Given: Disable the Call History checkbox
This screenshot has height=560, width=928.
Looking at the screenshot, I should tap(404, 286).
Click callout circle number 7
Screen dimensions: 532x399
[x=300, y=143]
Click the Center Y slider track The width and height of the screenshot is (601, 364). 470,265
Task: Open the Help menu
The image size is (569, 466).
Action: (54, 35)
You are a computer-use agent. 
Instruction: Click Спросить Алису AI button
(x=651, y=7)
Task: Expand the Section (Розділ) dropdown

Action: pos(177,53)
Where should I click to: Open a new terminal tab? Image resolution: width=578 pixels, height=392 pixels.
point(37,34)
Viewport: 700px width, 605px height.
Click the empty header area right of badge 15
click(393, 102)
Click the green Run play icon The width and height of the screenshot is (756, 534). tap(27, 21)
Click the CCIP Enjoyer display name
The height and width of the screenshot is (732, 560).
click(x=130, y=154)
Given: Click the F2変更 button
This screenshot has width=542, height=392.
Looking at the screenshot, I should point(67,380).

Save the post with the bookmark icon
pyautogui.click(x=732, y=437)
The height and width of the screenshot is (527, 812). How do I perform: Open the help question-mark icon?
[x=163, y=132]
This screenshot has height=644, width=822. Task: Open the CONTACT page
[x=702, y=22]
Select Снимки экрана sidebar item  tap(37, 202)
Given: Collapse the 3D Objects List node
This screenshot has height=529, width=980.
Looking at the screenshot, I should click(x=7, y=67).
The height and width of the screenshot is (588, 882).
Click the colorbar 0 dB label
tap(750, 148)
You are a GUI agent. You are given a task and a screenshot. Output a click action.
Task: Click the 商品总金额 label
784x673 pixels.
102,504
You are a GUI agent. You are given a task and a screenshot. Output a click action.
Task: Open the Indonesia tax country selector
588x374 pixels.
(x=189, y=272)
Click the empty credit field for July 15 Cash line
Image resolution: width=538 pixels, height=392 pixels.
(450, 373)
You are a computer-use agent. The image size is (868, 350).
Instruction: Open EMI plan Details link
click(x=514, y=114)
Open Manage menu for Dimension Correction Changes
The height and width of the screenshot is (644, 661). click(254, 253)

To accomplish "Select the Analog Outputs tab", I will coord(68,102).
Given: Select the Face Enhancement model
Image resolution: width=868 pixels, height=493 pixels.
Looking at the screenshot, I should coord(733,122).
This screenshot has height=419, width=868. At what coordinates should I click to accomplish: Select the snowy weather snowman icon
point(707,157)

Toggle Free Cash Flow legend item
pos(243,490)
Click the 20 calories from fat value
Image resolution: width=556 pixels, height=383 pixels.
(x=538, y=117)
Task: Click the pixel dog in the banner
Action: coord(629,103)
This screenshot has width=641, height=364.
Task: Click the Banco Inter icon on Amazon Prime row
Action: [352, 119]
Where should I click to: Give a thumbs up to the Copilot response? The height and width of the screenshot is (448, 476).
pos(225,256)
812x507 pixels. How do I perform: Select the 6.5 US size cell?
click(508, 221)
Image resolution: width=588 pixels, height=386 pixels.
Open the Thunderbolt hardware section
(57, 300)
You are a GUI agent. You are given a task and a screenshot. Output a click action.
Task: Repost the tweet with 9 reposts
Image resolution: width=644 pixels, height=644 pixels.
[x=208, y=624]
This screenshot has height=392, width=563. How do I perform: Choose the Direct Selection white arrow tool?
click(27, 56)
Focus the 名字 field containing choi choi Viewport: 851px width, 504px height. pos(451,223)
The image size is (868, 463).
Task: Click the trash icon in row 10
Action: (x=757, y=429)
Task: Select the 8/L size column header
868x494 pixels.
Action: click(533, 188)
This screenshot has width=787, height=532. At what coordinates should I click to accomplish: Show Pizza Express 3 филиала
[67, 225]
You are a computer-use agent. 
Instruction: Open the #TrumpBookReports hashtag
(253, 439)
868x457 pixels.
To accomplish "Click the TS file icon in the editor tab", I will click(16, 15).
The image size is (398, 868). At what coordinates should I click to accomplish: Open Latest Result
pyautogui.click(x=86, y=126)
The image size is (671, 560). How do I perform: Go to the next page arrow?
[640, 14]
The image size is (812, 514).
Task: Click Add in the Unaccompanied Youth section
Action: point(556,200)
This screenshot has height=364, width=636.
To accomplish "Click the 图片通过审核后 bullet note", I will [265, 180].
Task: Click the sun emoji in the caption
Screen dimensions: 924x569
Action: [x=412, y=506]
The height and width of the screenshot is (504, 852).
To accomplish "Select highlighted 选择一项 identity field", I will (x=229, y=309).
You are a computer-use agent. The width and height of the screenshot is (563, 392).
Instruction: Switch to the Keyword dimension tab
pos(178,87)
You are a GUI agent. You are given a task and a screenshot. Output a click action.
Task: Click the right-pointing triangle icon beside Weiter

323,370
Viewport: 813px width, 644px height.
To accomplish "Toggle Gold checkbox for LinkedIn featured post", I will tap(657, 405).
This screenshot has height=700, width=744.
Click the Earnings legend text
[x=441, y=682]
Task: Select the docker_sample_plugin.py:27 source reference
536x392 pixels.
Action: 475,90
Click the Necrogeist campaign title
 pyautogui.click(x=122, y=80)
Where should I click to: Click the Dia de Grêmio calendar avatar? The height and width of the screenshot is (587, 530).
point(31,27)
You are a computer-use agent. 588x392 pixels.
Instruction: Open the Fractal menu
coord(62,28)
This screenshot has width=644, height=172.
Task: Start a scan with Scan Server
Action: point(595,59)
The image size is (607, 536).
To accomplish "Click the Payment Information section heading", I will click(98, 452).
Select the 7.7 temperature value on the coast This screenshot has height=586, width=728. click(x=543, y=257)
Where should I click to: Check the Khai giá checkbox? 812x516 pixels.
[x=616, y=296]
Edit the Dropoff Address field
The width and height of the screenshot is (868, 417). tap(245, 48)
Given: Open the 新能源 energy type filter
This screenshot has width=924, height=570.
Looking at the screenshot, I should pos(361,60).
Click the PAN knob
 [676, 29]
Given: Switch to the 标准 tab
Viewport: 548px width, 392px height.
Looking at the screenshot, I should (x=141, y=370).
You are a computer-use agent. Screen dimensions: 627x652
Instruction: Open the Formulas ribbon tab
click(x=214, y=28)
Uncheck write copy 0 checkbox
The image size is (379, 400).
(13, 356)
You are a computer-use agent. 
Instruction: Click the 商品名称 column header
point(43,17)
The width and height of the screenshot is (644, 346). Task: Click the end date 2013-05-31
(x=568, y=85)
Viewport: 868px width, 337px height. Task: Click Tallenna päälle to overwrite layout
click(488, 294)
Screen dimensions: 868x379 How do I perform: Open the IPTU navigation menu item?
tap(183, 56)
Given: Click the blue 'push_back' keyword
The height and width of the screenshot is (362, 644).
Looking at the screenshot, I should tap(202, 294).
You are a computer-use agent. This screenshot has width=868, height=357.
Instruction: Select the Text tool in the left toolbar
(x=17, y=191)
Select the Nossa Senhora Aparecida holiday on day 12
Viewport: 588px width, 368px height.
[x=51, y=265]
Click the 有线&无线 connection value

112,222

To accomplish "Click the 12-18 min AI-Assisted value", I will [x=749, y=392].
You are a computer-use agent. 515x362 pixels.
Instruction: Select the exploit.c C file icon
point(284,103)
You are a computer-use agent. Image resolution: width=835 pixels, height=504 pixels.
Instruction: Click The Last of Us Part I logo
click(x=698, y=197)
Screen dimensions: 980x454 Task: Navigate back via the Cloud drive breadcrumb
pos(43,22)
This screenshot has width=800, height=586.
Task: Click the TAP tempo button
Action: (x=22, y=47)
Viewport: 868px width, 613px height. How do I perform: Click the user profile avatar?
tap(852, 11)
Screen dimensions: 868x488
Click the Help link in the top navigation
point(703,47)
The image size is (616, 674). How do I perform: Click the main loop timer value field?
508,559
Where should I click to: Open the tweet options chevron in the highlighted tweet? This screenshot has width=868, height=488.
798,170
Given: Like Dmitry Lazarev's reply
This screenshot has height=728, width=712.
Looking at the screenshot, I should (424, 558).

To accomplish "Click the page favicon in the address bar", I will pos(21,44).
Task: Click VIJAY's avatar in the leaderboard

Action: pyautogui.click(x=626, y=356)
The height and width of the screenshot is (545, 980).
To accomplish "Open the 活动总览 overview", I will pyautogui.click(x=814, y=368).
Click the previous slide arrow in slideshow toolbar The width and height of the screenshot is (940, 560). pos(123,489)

^^^^^^^^

WORK REQUEST
Retype exactly the lines of the data above, starting at its first line and finishing with the line that has "Task: Open the Help menu" in it.

FINISHED EXERCISE
Given: Disable the Call History checkbox
This screenshot has height=560, width=928.
Looking at the screenshot, I should tap(404, 286).
Click callout circle number 7
Screen dimensions: 532x399
[x=300, y=143]
Click the Center Y slider track The width and height of the screenshot is (601, 364). 470,265
Task: Open the Help menu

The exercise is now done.